En l’espèce, en dépit du contenu du dispositif du jugement qui a ordonné l’exécution provisoire de l’ensemble des dispositions du jugement, la demande d’arrêt de l’exécution provisoire ne porte que sur celles assorties de l’exécution provisoire de droit, en application de l’article R 1454-28 du code du travail.
Au regard des termes du jugement dont appel, la SAS Transports LGEM n’a pas fait valoir d’observations sur l’exécution provisoire devant les premiers juges. Cependant, s’agissant de l’exécution provisoire de droit, tout propos à son sujet aurait été de pure forme et sans effet. Dès lors, la société peut invoquer à son profit des éléments de nature à justifier de l’existence de conséquences manifestement excessives même si elles se sont révélées antérieurement à la décision de première instance.
Il est encore constant que l’exécution provisoire de droit porte, en l’espèce, sur la somme de 17 793,59 euros, selon les conclusions de l’appelante non critiquée par M. [C].
Les conditions énoncées à l’article 514-3 du code de procédure civile se cumulent et l’absence de l’une d’entre elles aboutit au rejet de la demande. Par contre, si elles se trouvent réunies, le premier président, qui doit les caractériser dans la motivation de sa décision, peut arrêter l’ exécution provisoire de la décision attaquée.
Encore, si le premier président rejette la demande d’arrêt de l’ exécution provisoire, il peut, d’office ou à la demande d’une partie, subordonner le rejet de la demande à la constitution d’une garantie, réelle ou personnelle, suffisante pour répondre de toutes restitutions ou réparations.
En l’espèce, le magistrat délégué par le premier président constate d’emblée que la SAS Transports LGEM n’apporte rigoureusement aucune pièce lui permettant d’évaluer l’impact de la condamnation à titre provisoire prononcée sur la santé financière de l’appelante.

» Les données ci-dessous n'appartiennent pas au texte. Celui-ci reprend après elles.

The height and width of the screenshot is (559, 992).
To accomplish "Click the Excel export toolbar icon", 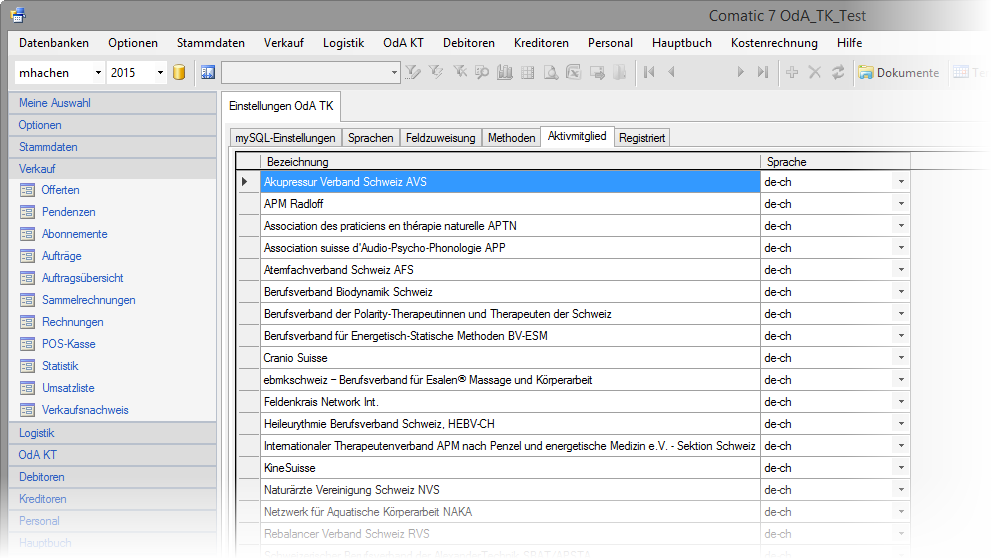I will click(574, 72).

Dès lors, aucun élément de nature à démontrer l’existence de conséquences manifestement excessives, ne permet au magistrat de considérer que l’exécution provisoire de droit entraîne des conséquences manifestement excessives.
Faute d’existence de cette condition nécessaire au prononcé de l’arrêt de l’exécution provisoire, et sans nécessité de se pencher sur celle relative au moyen sérieux d’annulation ou de reformation de la déciion de première instance, la demande principale de la SAS Transports LGEM est rejetée.

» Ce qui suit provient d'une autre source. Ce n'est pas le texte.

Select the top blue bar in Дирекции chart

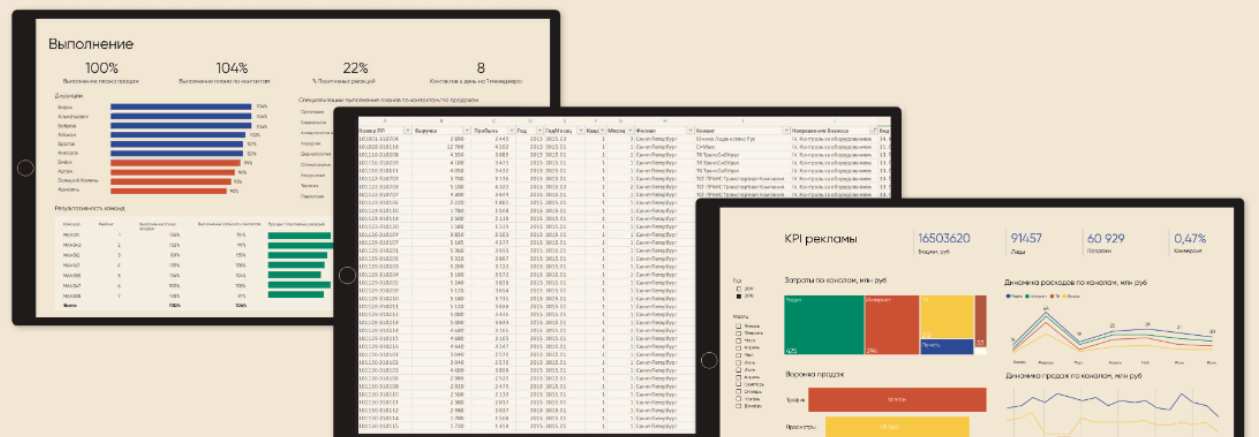pos(180,106)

Ensuite, les demandes subsidiaires de consignation de la somme de 17 793,59 euros et de constitution par M. [C] d’une garantie personnelle ne sont pas davantage justifiées par la SAS Transports LGEM qui se contente de reprendre les arguments développés au titre de sa prétention principale. Dès lors, la société s’en voit également déboutée.

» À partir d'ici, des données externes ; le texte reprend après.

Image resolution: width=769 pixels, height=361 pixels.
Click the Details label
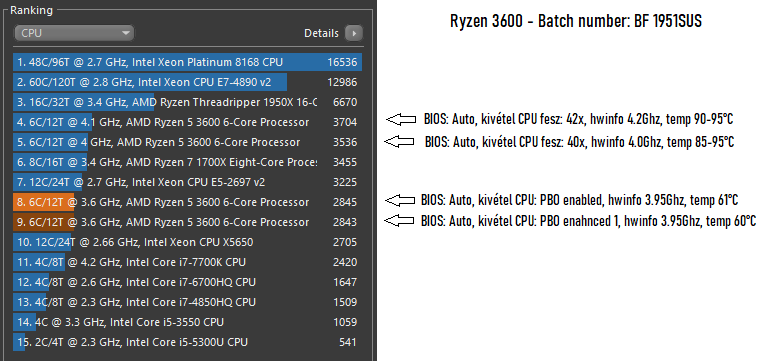tap(321, 33)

La SAS Transports LGEM est condamnée aux dépens du référé et à verser à M. [C] la somme de 1 500 euros, sur le fondement de l’article 700 du code de procédure civile.
PAR CES MOTIFS
Le magistrat délégué du premier président, statuant publiquement par décision contradictoire uniquement susceptible de recours pour excès de pouvoir,
Déboute la SAS Transports LGEM de sa demande d’arrêt de l’exécution provisoire de droit attachée au jugement du conseil de prud’hommes de Martigues du 28 mars 2025,
Rejette les demandes subsidiaires de consignation de la somme de 17 793,59 euros et de constitution par M. [S] [C] d’une garantie personnelle,
Condamne la SAS Transports LGEM aux dépens du référé,
Condamne la SAS Transports LGEM à payer à M. [S] [C] la somme de 1 500 euros, sur le fondement des dispositions de l’article 700 du code de procédure civile.